**Data extracts:**
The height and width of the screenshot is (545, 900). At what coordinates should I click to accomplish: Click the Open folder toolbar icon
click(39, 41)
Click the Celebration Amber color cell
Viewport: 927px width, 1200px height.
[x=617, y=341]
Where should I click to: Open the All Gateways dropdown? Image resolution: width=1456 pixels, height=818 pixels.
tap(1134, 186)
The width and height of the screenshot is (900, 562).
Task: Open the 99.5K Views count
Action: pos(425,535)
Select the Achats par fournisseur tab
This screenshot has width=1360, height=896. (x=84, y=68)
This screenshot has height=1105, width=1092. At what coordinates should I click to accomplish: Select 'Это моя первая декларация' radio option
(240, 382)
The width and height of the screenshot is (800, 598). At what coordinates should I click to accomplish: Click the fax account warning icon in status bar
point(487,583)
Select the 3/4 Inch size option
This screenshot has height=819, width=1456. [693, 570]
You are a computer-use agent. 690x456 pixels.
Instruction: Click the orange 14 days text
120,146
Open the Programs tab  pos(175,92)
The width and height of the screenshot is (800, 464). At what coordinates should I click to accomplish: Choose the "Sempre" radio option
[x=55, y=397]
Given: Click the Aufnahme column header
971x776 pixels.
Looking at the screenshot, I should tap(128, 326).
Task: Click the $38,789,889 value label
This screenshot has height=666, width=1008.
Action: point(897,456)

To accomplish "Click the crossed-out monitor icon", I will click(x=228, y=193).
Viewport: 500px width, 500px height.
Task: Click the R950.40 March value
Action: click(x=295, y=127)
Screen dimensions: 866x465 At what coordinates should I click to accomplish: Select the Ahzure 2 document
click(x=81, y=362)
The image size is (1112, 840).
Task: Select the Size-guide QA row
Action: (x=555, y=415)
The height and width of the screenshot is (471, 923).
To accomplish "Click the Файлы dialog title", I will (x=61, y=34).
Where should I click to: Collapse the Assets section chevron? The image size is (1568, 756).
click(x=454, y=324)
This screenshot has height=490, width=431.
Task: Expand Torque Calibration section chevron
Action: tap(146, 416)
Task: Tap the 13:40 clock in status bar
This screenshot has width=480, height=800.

**Task description:** Copy out every line from the one containing "Screen dimensions: 866x465" to the end of the material, both ends included.

**Result below:**
Screen dimensions: 866x465 At what coordinates should I click to accomplish: Select the Ahzure 2 document
click(x=81, y=362)
The image size is (1112, 840).
Task: Select the Size-guide QA row
Action: (x=555, y=415)
The height and width of the screenshot is (471, 923).
To accomplish "Click the Файлы dialog title", I will (x=61, y=34).
Where should I click to: Collapse the Assets section chevron? The image size is (1568, 756).
click(x=454, y=324)
This screenshot has height=490, width=431.
Task: Expand Torque Calibration section chevron
Action: tap(146, 416)
Task: Tap the 13:40 clock in status bar
This screenshot has width=480, height=800.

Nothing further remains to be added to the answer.